Sustained pigmentation causes DNA damage and invokes translesion polymerase Polκ for repair in melanocytes.

Abstract

Melanin protects skin cells from ultraviolet radiation-induced DNA damage. However, intermediates of eumelanin are highly reactive quinones that are potentially genotoxic. In this study, we systematically investigate the effect of sustained elevation of melanogenesis and map the consequent cellular repair response of melanocytes. Pigmentation increases γH2AX foci, DNA abasic sites, causes replication stress and invokes translesion polymerase Polκ in primary human melanocytes, as well as mouse melanoma cells. Confirming the causal link, CRISPR-based genetic ablation of tyrosinase results in depigmented cells with low Polκ levels.
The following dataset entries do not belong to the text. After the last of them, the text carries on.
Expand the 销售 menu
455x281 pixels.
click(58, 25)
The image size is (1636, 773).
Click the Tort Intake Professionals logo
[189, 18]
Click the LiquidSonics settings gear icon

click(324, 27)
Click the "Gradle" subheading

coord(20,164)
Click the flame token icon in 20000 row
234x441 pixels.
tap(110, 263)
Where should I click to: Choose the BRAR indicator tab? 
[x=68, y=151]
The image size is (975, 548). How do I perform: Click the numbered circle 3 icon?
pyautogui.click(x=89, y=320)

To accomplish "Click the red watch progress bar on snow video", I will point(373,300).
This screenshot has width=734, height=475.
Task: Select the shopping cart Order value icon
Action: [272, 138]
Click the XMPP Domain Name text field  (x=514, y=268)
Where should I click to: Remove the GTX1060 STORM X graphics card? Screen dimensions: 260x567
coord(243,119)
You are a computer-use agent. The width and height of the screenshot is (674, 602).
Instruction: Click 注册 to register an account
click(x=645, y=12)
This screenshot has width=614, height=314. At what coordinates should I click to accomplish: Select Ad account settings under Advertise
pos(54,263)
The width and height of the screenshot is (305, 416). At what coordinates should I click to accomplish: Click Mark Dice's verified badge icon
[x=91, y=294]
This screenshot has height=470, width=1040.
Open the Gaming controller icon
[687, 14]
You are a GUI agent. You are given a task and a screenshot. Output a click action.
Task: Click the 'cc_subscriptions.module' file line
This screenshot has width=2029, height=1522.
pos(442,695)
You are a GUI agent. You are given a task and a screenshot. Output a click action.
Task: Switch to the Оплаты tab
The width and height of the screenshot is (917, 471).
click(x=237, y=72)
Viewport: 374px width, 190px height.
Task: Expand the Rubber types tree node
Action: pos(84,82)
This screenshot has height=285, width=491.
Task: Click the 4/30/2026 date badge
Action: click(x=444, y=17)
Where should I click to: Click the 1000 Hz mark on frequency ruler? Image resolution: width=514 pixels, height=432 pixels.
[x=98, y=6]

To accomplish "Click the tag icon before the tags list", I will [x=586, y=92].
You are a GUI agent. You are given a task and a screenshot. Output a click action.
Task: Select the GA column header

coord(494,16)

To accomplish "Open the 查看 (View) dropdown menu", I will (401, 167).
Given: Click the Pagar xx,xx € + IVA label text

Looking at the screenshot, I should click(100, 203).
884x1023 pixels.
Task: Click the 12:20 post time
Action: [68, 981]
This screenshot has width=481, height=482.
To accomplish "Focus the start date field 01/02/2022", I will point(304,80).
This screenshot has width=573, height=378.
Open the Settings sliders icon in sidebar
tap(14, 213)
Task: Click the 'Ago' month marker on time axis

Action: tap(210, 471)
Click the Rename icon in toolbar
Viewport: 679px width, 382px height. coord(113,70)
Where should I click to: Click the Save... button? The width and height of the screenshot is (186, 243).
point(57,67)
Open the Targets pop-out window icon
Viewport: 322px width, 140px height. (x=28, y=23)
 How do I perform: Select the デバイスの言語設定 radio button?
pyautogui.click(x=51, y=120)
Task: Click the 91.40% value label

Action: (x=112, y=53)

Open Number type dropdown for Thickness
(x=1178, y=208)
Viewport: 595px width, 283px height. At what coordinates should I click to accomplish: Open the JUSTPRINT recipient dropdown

During pigmentation, Polκ activates replication stress response and keeps a check on uncontrolled proliferation of cells harboring melanin-damaged DNA. The mutational landscape observed in human melanoma could in part explain the error-prone bypass of DNA lesions by Polκ, whose absence would lead to genome instability. Thereby, translesion polymerase Polκ is a critical response of pigmenting melanocytes to combat melanin-induced DNA alterations. Our study illuminates the dark side of melanin and identifies (eu)melanogenesis as a key missing link between tanning response and mutagenesis, mediated via the necessary evil translesion polymerase, Polκ.